Ils ont conclu que la déméthoxycurcumine et la bisdéméthoxycurcumine présentaient des effets spasmolytiques plus prononcés dans l’iléon du cobaye ainsi qu’une vasodilatation et une activité inotrope négative dans les artères et les oreillettes du cobaye, respectivement, que ceux présentés par une curcumine parente. 

Cette preuve semble indiquer que les deux dérivés de curcuminoïdes peuvent contribuer aux effets pharmacologiques observés de l’ extrait de C. longa [ 57 ]. 

Ainsi, de futures études sont nécessaires pour prouver si l’enrichissement d’extraits de C. longaavec les métabolites de la curcumine, la déméthoxycurcumine et la bisdéméthoxycurcumine pourraient grandement améliorer l’efficacité thérapeutique de la curcumine. 

Récemment, Chen et al. (65) ont montré que la curcumine plasmatique était inférieure à la limite de détection de 0,1 ng/ml après administration orale de curcumine chez des volontaires sains ; au lieu de cela, seul le métabolite de la curcumine, le glucuronide de curcumine, a été détecté dès 30 minutes après l’administration de la curcumine et a atteint une concentration maximale en 2,7 heures. 

Cela suggère un métabolisme rapide de la curcumine qui forme le conjugué glucuronide (65). Plus important encore, Chen et al. (65) ont révélé que l’expression des gènes antioxydants NRF2, HO-1 et NQO1 était augmentée et que les gènes épigénétiques des histones désacétylases HDAC1, HADAC2, HADAC3 et HADFAC4 ont été supprimés par le glucuronide de curcumine.65 ]. 

Ainsi, il est raisonnable de croire que la plupart des effets de la curcumine in vivo peuvent être dus à des effets locaux et directs plutôt qu’à des effets systémiques de ce composé de curcuma après absorption. 

Cette notion qui est soutenue par la pharmacocinétique et la pharmacodynamique de la curcumine régulant l’expression des gènes antioxydants et épigénétiques chez l’homme pourrait intéresser les chercheurs fondamentaux et les cliniciens.
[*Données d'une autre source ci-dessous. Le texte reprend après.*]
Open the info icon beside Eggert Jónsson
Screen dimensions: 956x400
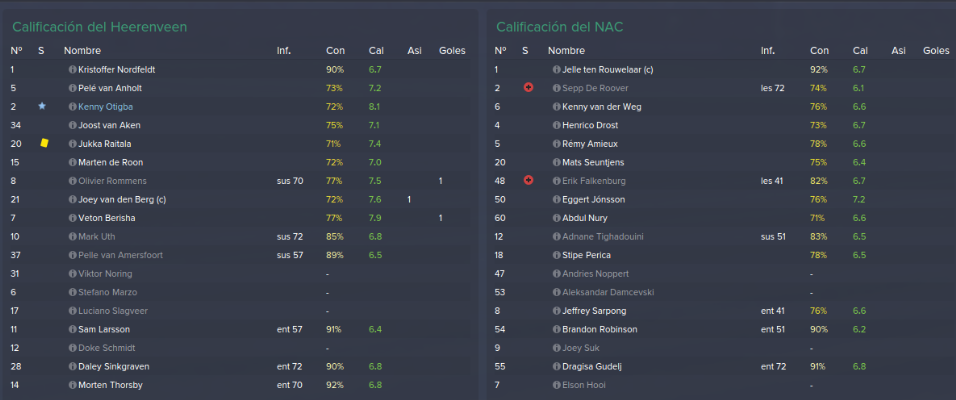coord(557,199)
Cependant, une étude récente avec une thérapie à libération contrôlée de curcumine pour traiter les ulcères gastriques par de nouveaux systèmes de formation de radeaux incorporant des dispersions solides de curcumine-Eudragit ^® EPO a suscité l’attention avec un grand espoir de développer un support de curcumine avec une solubilité améliorée et la dissolution de ce composé et son temps de séjour gastrique prolongé [ 66]. 

Fait important, ces auteurs ont démontré un effet curatif de ce radeau de curcumine sur l’ulcère gastrique chronique induit par l’acide acétique chez le rat. 

Les formulations formant radeau de curcumine à la dose de 40 mg/kg administrée une fois par jour ont montré un effet supérieur en termes d’accélération de la cicatrisation de l’ulcère, par rapport au traitement antisécrétoire standard avec le PPI lansoprazole (1 mg/kg, deux fois par jour) et une suspension de curcumine (40 mg/kg, deux fois par jour) [ 66 ]. 

Ces études ont indiqué que ce nouveau système de formation de radeau contenant des dispersions solides de curcumine pourrait servir de support prometteur pour la délivrance spécifique de composés lipophiles peu solubles, tels que la curcumine, pour traiter les troubles du tractus gastro-intestinal supérieur chez l’homme.